ЗАПИСИ О ТАНЕ ГОРЧАКОВСКОЙ И ДРУГИХ РЕБЯТАХ:
…Девочка очень ласковая, отзывчивая, добрая, отличается необычайным трудолюбием. Быстрая, аккуратная. Необыкновенная чистюля. Учится слабо, но берет терпением, усердием. Все доводит до конца. Возится в теплице, увлеченно занимается спортом и никогда не болеет.
…Мальчик капризный, невнимательный. Часто ссорится с ребятами. Долго болел, делали операцию, бывают припадки. Нередко груб. Если виноват, обязательно извинится. Может отказаться выполнить порученное дело, все зависит от его настроения.
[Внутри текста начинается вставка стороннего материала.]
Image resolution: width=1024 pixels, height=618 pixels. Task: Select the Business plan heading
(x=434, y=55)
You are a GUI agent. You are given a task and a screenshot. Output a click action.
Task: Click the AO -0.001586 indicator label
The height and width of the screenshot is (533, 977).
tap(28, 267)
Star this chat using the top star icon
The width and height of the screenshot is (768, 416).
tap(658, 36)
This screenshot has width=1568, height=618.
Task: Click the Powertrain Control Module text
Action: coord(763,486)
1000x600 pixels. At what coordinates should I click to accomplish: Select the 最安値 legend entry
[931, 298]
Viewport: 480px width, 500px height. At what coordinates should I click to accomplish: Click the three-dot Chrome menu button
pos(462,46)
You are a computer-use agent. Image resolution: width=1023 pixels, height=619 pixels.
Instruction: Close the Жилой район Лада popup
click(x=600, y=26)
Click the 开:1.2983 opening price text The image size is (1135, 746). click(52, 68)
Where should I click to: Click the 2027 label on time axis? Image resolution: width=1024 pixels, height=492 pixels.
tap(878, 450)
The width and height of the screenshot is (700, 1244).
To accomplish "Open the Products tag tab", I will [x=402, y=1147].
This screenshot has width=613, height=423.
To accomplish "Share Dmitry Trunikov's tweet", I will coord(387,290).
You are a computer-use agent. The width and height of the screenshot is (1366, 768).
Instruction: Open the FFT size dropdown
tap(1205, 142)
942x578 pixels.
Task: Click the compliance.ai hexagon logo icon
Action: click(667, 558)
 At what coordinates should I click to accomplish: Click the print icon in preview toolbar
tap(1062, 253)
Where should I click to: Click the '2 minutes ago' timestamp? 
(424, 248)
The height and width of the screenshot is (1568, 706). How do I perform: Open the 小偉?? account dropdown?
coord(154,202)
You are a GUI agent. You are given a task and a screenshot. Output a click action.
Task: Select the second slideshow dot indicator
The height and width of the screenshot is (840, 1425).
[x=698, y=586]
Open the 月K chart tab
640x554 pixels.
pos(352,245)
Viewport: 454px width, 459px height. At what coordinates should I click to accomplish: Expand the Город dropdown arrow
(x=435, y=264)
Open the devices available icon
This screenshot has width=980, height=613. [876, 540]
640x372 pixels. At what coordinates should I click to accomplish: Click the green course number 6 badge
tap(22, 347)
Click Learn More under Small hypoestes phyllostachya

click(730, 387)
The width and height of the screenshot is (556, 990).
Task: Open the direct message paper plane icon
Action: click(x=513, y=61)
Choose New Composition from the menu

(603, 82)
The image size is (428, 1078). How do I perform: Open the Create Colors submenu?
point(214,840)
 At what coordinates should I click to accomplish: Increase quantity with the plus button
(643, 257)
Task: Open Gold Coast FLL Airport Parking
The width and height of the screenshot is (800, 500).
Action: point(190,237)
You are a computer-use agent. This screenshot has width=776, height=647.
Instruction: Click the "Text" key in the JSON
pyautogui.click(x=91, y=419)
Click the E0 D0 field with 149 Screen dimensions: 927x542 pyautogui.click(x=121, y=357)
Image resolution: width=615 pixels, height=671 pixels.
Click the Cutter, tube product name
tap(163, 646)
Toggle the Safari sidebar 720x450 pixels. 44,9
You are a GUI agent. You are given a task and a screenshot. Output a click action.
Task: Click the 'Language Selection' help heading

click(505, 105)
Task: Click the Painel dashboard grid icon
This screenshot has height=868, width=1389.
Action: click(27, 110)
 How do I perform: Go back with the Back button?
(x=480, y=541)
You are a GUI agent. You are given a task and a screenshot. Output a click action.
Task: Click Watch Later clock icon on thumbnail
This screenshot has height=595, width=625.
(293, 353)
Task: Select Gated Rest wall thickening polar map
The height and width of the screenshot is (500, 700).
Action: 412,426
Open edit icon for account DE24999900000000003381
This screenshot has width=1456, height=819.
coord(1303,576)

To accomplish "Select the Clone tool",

…Девочка очень нервная. Замкнута, с ребятами не общается. Очень любит ласку. Хорошо учится. Серьезно больна.
…Мальчик очень упрямый, ввязывается в чужие разговоры, грубит, никогда не считает себя виноватым. Осмотрен психиатром — задержка психического развития. Имеет средние способности. Любит работать в столярной мастерской и в теплице.
…Особых качеств характера не наблюдается. Несерьезен. Улыбается по поводу и без повода. Одевается небрежно. Ребята часто подражают ему.
…Девочка общительная, аккуратная, никогда не наденет грязного платья. Учится хорошо, но общественной работы в классе не вела, т. к. всегда боялась ответственности.
«Боялась ответственности»? Это о Даше Сергеевой. Несколько дней назад девочка написала первое в жизни заявление. Шариковой ручкой, на листочке, наспех вырванном из тетради, Даша вывела: «Прошу лишить материнства мою мать». Когда отдавала заявление, тихо добавила: «Если бы она еще сюда не таскалась. Позорит меня. Нет у нее ни стыда, ни совести».
Какой мерой измерить отчаяние ребенка, выстрадавшего, выносившего в сердце противоестественное человеческой природе решение? Когда она приняла его? Не тогда ли, у окна, в теплом переходе, когда стояла рядом с матерью и слушала ее бессвязное бормотание? Ребята вынесли стул Дашиной маме, и она, неопрятно одетая, со следами тяжелого запоя на лице, сидела на виду у всех, плакала, странно жестикулировала и повторяла в который уже раз про несчастья, что каждый день сваливаются на ее больную голову. Даша стояла рядом, не поднимала глаз и мучилась недетской мукой.
В день, когда мы приехали в Лесное, моему сыну было шесть лет два месяца и семь дней. Мой мальчик родился 18 июля в 18 часов 10 минут в старом родильном доме на Арбате. За несколько месяцев до его рождения мне исполнилось тридцать лет. Шесть лет, два месяца и семь дней вершилось таинство материнства, самое великое таинство на свете.
Отрезок жизни, связанный с появлением сына на свет, я прожила мучительно тяжело и оглушительно счастливо.
Рождение сына совпало с золотой порой жизни, завершило, увенчало удивительный ряд лет, неповторимые 60-е годы, с их страстями, свежим ветром, когда теряли головы от безумных идей, безоглядно верили в завтра, дышали легко, свободно, взрослели в делах, поступках, торопились, лезли на рожон: «Кто, если не я?», пели самые лучшие песни, говорили ночи напролет, терзались собственным несовершенством, а душа болела за державу, а державой был Норильск, маленький город за Полярным кругом, закутанный в высокие снега и открытый ледяному ветру с океана. В 60-х рождалась надежда. В 60-х появлялись на свет наши дети.